This is an earlier version of the OpenSearch documentation. For the latest version, see the current documentation. For information about OpenSearch version maintenance, see Release Schedule and Maintenance Policy.
The following sections provide descriptions of important text analysis terms.
Analyzers tell OpenSearch how to index and search text. An analyzer is composed of three components: a tokenizer, zero or more token filters, and zero or more character filters.
OpenSearch provides built-in analyzers. For example, the
standard built-in analyzer converts text to lowercase and breaks text into tokens based on word boundaries such as carriage returns and white space. The
standard analyzer is also called the default analyzer and is used when no analyzer is specified in the text analysis request.
If needed, you can combine tokenizers, token filters, and character filters to create a custom analyzer.

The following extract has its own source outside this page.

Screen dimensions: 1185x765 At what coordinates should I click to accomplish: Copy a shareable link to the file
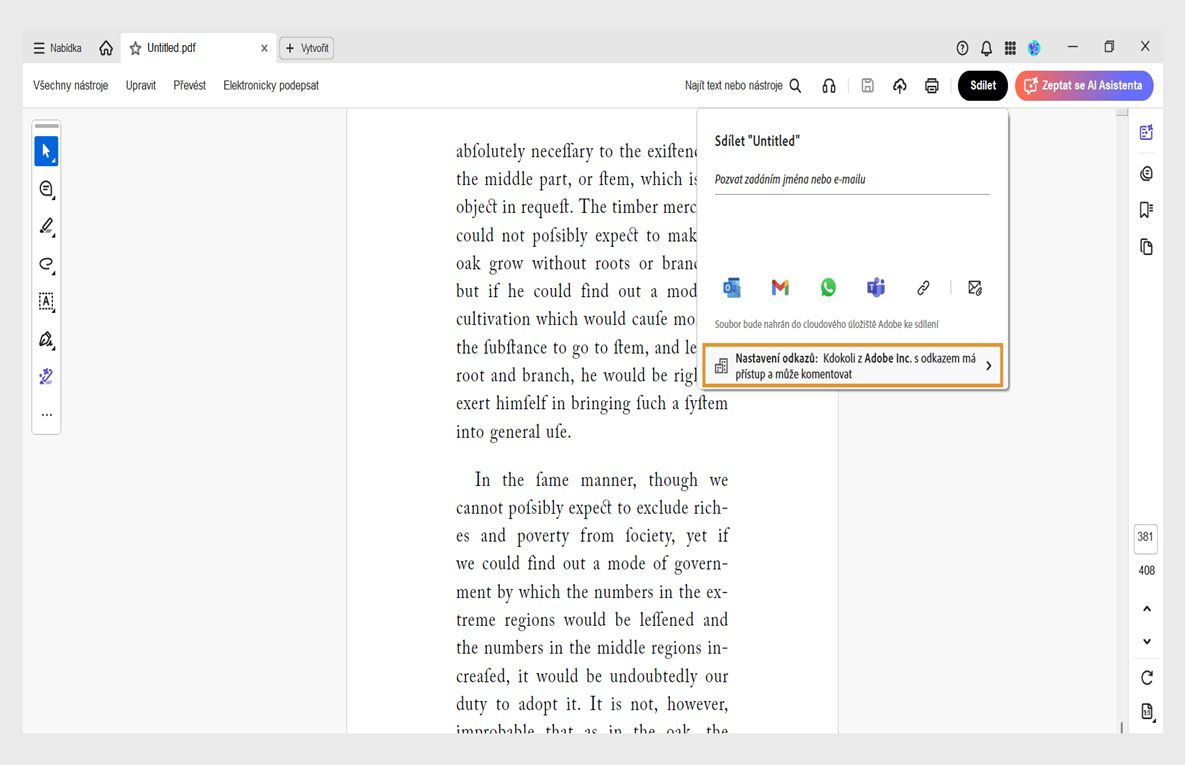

Tokenizers break unstuctured text into tokens and maintain metadata about tokens, such as their start and ending positions in the text.
Character filters examine text and perform translations, such as changing, removing, and adding characters.
Token filters modify tokens, performing operations such as converting a token’s characters to uppercase and adding or removing tokens.
Similar to analyzers, normalizers tokenize text but return a single token only. Normalizers do not employ tokenizers; they make limited use of character and token filters, such as those that operate on one character at a time.
By default, OpenSearch does not apply normalizers. To apply normalizers, you must add them to your data before creating an index.